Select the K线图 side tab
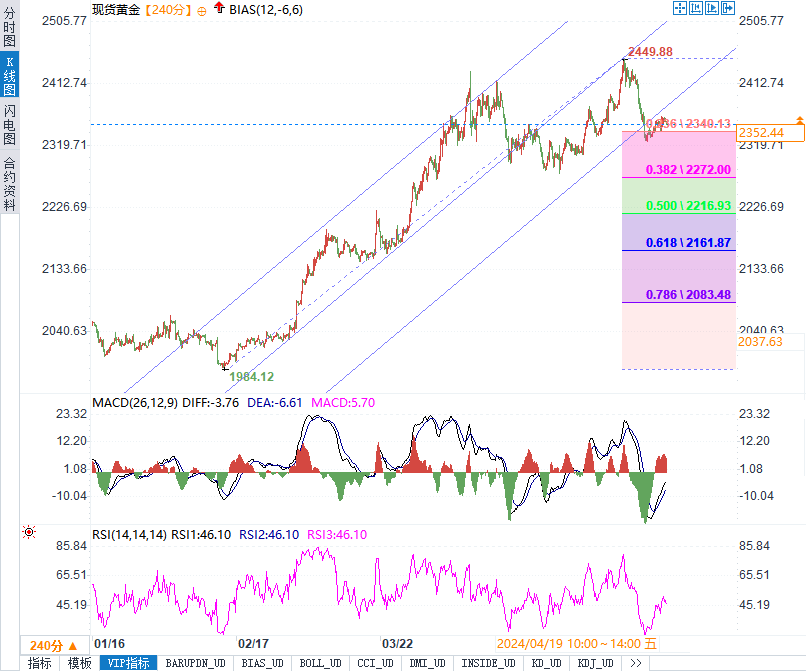Viewport: 806px width, 671px height. tap(9, 73)
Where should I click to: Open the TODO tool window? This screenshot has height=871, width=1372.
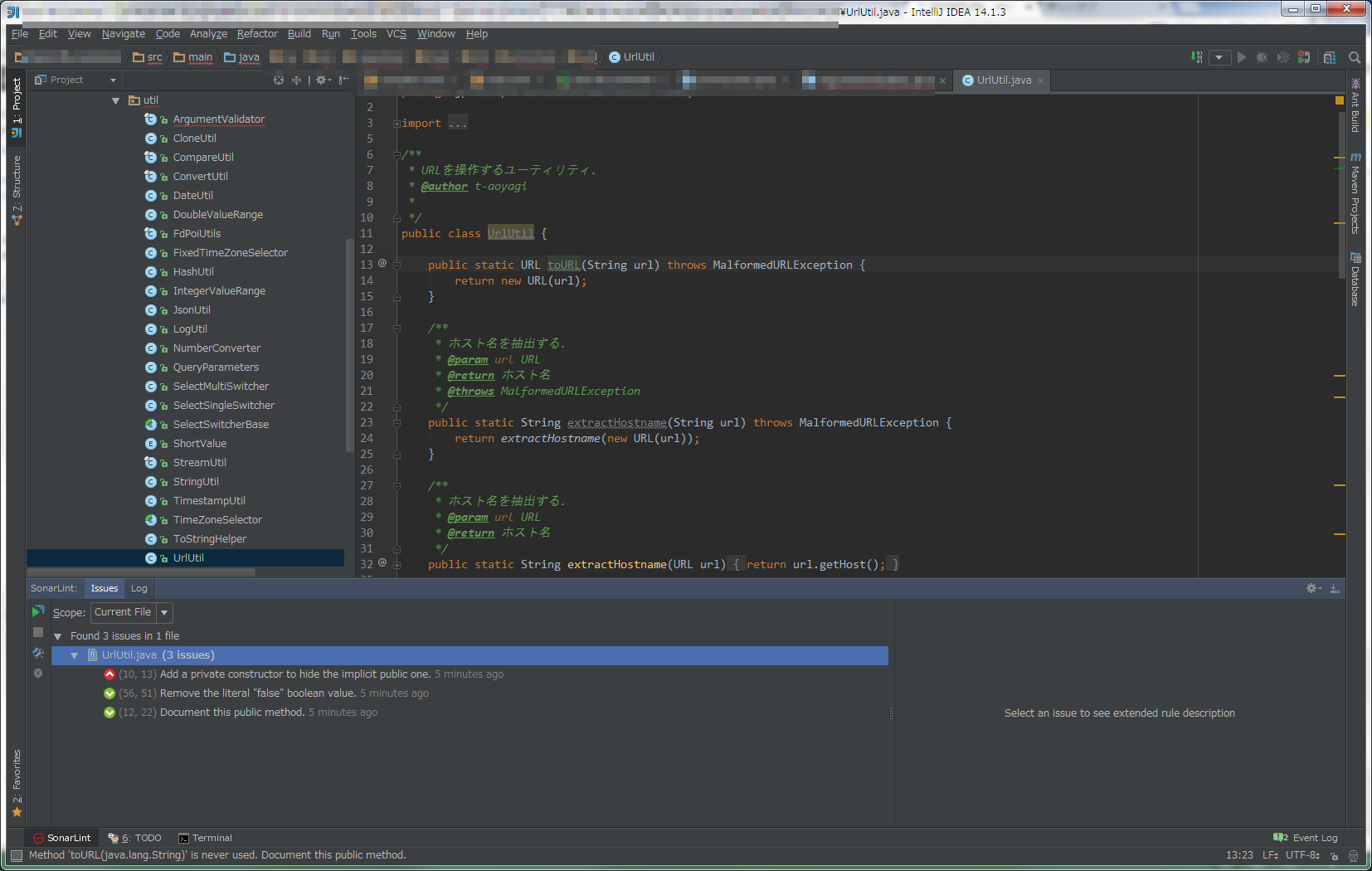141,837
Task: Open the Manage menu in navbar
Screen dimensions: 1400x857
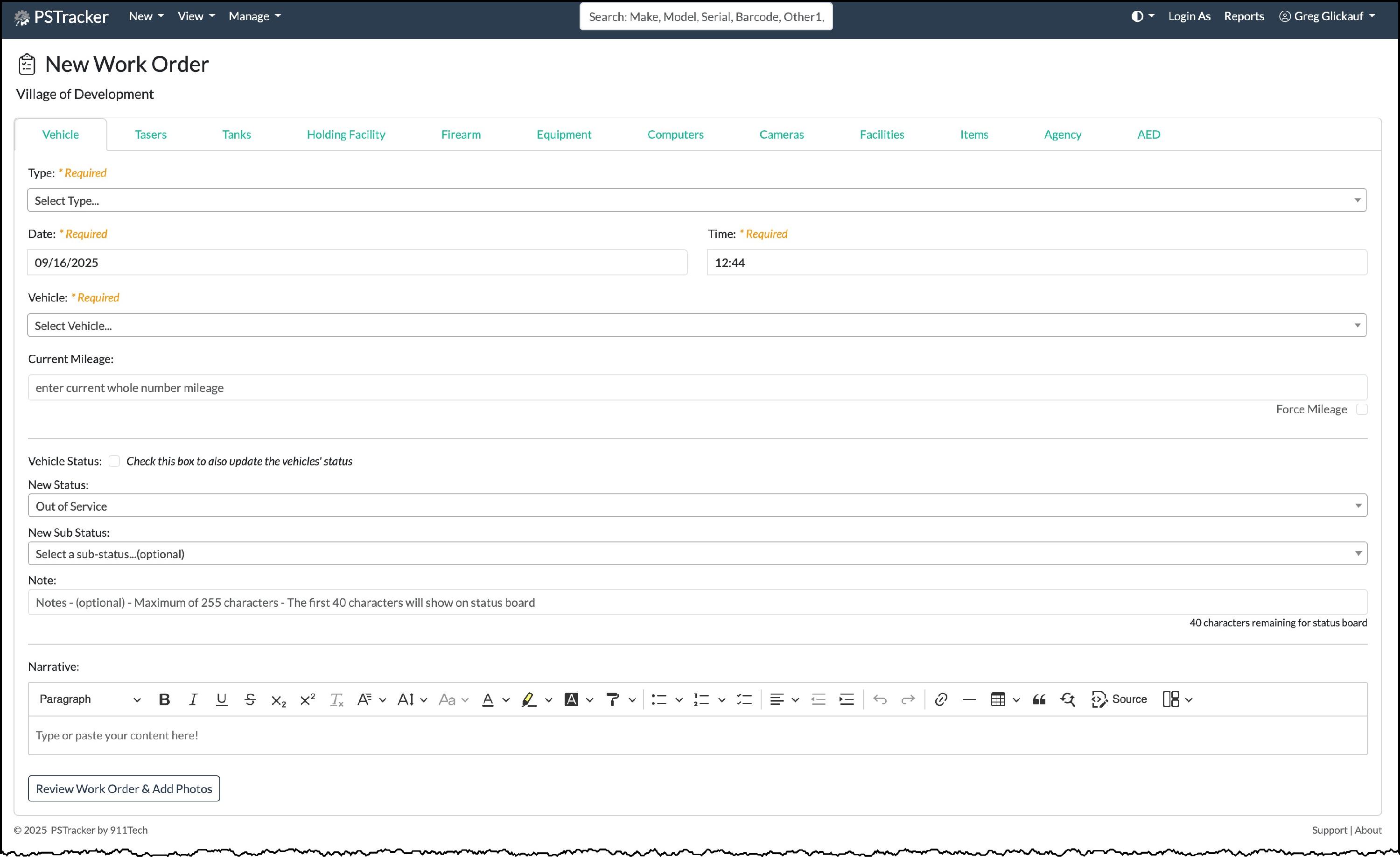Action: (x=254, y=16)
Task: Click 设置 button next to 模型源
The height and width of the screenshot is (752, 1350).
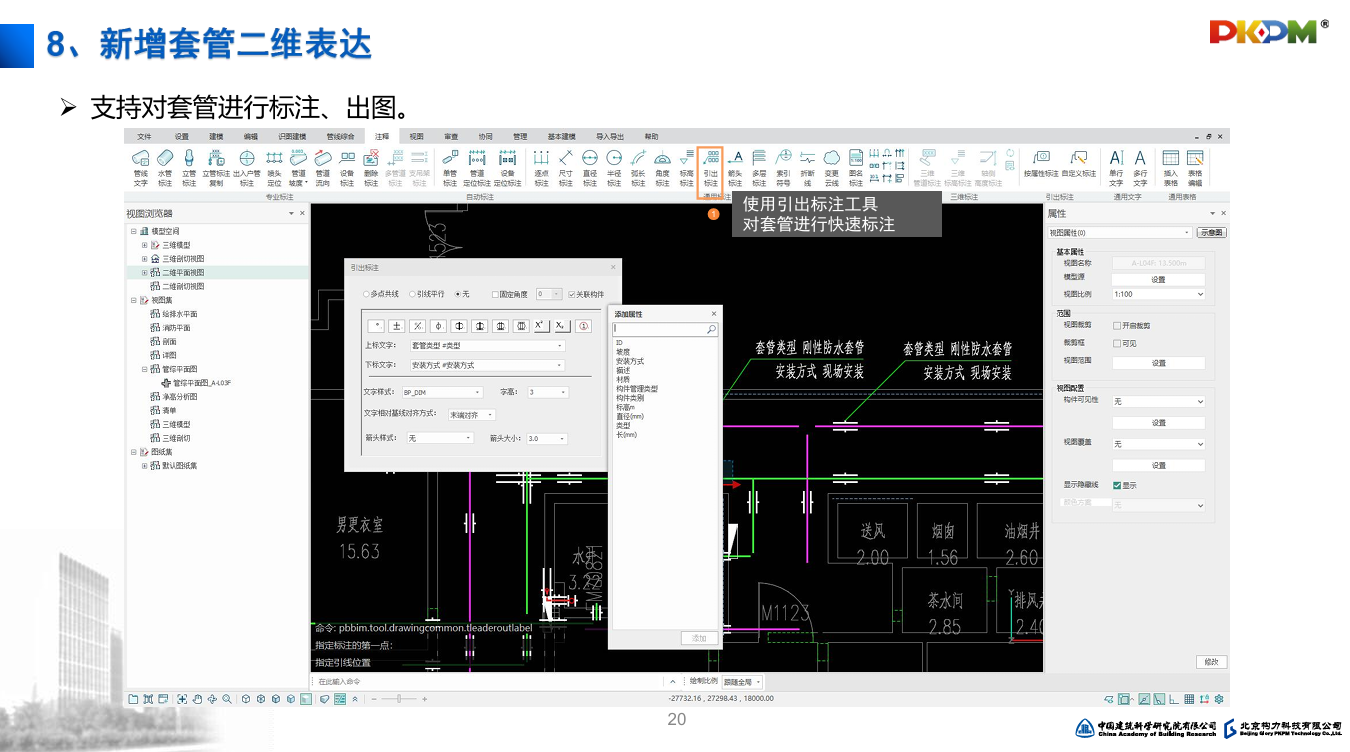Action: 1158,279
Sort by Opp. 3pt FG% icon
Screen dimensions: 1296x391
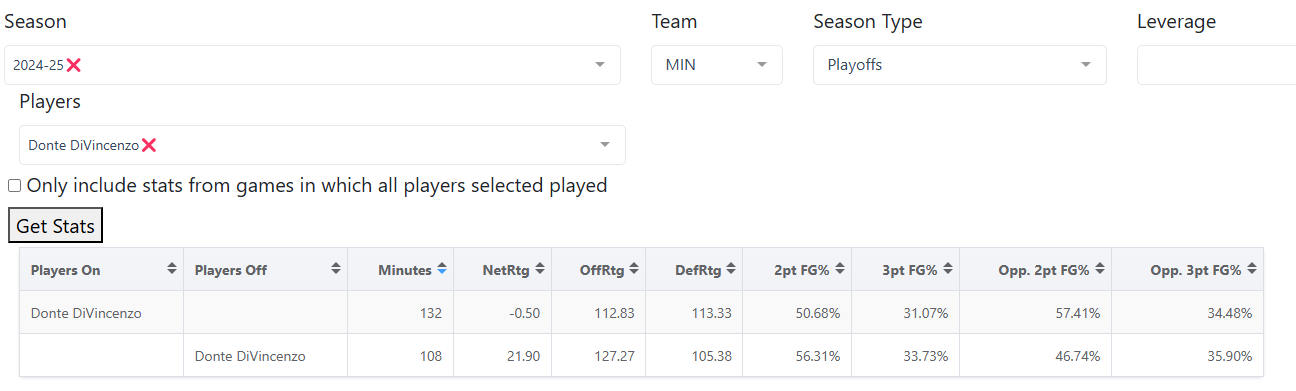click(1252, 270)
# # # # # # #
## [INSTRUCTION]
Please write out the records word for word, from the line containing "Task: Click 设置 button next to 模型源" through the end of the records, both ends included, and omit the pictures.

## [REPLY]
Task: Click 设置 button next to 模型源
The height and width of the screenshot is (752, 1350).
Action: 1158,279
Sort by Opp. 3pt FG% icon
Screen dimensions: 1296x391
click(1252, 270)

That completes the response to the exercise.